TASK TO CARRY OUT:
Set down exactly the lines below, starting at the one that contains "Click the stop loading icon in Firefox" and ending at the one that contains "Task: Click the word", with both of those lines included and nothing else.

▶

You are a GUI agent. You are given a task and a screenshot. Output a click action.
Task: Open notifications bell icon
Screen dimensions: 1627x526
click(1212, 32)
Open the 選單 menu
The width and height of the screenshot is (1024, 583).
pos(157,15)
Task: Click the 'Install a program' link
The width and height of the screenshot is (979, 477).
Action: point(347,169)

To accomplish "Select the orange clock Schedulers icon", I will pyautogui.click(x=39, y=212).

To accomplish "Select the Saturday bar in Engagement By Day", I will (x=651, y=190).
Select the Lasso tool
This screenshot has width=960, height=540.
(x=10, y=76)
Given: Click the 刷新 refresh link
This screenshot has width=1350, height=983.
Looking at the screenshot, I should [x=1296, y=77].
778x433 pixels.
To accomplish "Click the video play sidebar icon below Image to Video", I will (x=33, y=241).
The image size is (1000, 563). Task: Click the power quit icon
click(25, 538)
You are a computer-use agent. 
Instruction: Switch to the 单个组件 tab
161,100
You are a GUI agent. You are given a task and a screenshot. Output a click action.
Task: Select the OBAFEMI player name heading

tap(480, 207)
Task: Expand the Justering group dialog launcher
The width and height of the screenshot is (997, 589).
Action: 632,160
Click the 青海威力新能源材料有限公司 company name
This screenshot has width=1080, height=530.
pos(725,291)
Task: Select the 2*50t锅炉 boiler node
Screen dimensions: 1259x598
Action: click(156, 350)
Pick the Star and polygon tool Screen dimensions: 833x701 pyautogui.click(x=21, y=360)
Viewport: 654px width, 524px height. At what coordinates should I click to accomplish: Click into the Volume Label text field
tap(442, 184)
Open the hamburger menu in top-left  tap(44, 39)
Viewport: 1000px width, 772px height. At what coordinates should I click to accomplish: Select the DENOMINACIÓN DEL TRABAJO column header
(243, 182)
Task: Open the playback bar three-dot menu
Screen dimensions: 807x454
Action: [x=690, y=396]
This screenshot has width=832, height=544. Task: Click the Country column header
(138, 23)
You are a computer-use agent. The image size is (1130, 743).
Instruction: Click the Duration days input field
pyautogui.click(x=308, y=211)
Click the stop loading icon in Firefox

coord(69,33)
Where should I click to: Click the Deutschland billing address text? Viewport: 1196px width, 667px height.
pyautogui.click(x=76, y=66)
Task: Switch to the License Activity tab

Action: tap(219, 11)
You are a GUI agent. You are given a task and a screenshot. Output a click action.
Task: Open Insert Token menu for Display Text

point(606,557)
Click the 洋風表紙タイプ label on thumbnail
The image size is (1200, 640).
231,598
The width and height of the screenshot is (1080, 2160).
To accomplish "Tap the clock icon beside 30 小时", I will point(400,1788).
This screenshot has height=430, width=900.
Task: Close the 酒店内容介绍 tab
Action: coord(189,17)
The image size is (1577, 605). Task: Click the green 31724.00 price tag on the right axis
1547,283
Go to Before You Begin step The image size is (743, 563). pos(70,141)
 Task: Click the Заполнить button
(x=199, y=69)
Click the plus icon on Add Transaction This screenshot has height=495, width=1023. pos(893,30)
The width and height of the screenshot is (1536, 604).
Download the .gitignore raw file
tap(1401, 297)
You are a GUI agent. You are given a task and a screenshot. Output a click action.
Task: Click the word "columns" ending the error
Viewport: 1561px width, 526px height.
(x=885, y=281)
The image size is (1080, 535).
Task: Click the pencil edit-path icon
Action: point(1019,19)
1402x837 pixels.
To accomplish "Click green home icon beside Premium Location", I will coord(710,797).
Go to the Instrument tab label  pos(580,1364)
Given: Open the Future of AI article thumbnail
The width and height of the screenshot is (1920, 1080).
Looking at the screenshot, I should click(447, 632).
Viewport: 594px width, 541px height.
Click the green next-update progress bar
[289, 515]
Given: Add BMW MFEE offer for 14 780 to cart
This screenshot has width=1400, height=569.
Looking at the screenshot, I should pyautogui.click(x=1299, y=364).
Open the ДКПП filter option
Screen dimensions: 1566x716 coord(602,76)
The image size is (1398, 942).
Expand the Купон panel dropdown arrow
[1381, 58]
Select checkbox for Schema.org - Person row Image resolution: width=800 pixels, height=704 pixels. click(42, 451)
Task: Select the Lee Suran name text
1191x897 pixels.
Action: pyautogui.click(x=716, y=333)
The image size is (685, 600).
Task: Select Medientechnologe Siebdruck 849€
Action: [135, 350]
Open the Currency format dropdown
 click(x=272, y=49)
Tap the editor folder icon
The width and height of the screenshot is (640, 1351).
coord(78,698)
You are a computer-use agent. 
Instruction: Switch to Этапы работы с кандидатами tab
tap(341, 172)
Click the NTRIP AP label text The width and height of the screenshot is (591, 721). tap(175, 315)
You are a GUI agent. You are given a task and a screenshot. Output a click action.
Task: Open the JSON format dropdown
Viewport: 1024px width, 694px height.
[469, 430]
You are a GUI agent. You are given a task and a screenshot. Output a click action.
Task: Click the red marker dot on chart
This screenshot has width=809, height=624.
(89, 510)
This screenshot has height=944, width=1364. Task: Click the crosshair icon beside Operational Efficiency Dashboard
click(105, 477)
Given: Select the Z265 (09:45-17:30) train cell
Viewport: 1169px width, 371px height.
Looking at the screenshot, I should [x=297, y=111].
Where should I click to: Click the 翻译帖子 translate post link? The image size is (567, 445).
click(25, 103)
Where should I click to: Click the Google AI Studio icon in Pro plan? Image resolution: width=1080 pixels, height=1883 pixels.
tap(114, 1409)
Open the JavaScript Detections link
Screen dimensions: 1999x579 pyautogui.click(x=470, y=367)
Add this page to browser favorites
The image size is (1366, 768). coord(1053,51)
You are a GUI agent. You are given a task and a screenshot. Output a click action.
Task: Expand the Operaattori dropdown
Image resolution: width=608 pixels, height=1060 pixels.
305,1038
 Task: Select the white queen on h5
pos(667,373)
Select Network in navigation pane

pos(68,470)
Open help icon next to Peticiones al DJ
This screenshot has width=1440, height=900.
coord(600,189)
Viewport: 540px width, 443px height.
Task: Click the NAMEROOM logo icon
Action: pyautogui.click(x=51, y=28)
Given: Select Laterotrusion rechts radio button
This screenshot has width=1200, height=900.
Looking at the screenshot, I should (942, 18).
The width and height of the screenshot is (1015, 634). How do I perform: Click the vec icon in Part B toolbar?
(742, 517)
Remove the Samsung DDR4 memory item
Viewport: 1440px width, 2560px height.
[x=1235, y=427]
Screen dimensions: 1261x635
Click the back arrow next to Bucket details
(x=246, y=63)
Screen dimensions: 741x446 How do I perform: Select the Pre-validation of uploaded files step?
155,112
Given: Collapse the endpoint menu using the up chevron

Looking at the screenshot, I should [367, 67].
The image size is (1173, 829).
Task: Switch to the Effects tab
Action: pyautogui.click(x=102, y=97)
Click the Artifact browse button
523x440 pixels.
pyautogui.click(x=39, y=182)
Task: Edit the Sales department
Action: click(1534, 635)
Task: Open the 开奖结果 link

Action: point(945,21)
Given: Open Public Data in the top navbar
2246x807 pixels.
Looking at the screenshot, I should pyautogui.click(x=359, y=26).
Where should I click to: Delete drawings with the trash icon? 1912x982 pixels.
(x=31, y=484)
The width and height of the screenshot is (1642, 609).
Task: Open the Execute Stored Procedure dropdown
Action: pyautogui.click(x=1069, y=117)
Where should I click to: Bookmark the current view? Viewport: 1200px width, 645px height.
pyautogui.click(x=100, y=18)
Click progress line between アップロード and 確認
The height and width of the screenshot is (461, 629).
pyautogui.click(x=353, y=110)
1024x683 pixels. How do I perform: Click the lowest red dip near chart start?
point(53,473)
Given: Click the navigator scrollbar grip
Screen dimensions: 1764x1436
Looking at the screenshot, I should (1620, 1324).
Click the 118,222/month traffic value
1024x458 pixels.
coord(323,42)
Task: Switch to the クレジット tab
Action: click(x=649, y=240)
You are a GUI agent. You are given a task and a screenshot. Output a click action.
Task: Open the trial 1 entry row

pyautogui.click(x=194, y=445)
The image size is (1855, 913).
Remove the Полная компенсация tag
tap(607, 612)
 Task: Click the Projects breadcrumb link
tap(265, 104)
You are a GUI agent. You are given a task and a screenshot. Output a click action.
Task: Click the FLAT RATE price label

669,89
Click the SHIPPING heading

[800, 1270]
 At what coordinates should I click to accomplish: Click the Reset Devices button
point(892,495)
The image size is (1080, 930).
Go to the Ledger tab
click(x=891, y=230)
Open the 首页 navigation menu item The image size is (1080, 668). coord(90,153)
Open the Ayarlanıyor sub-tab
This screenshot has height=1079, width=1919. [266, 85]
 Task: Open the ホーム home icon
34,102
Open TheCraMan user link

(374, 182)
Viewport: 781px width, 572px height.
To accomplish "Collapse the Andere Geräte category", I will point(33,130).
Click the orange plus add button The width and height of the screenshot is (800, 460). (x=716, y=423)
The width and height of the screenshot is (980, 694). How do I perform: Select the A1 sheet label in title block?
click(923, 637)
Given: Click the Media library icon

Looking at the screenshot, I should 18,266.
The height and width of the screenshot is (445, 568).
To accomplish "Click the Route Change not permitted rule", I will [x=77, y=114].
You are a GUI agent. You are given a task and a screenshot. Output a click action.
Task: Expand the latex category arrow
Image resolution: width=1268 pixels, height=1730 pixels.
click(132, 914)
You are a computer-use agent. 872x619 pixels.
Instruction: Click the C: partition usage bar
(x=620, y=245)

◀

EXERCISE OUTPUT:
Click the stop loading icon in Firefox

coord(69,33)
Where should I click to: Click the Deutschland billing address text? Viewport: 1196px width, 667px height.
pyautogui.click(x=76, y=66)
Task: Switch to the License Activity tab

Action: tap(219, 11)
You are a GUI agent. You are given a task and a screenshot. Output a click action.
Task: Open Insert Token menu for Display Text

point(606,557)
Click the 洋風表紙タイプ label on thumbnail
The image size is (1200, 640).
231,598
The width and height of the screenshot is (1080, 2160).
To accomplish "Tap the clock icon beside 30 小时", I will point(400,1788).
This screenshot has height=430, width=900.
Task: Close the 酒店内容介绍 tab
Action: coord(189,17)
The image size is (1577, 605). Task: Click the green 31724.00 price tag on the right axis
1547,283
Go to Before You Begin step The image size is (743, 563). pos(70,141)
 Task: Click the Заполнить button
(x=199, y=69)
Click the plus icon on Add Transaction This screenshot has height=495, width=1023. pos(893,30)
The width and height of the screenshot is (1536, 604).
Download the .gitignore raw file
tap(1401, 297)
You are a GUI agent. You are given a task and a screenshot. Output a click action.
Task: Click the word "columns" ending the error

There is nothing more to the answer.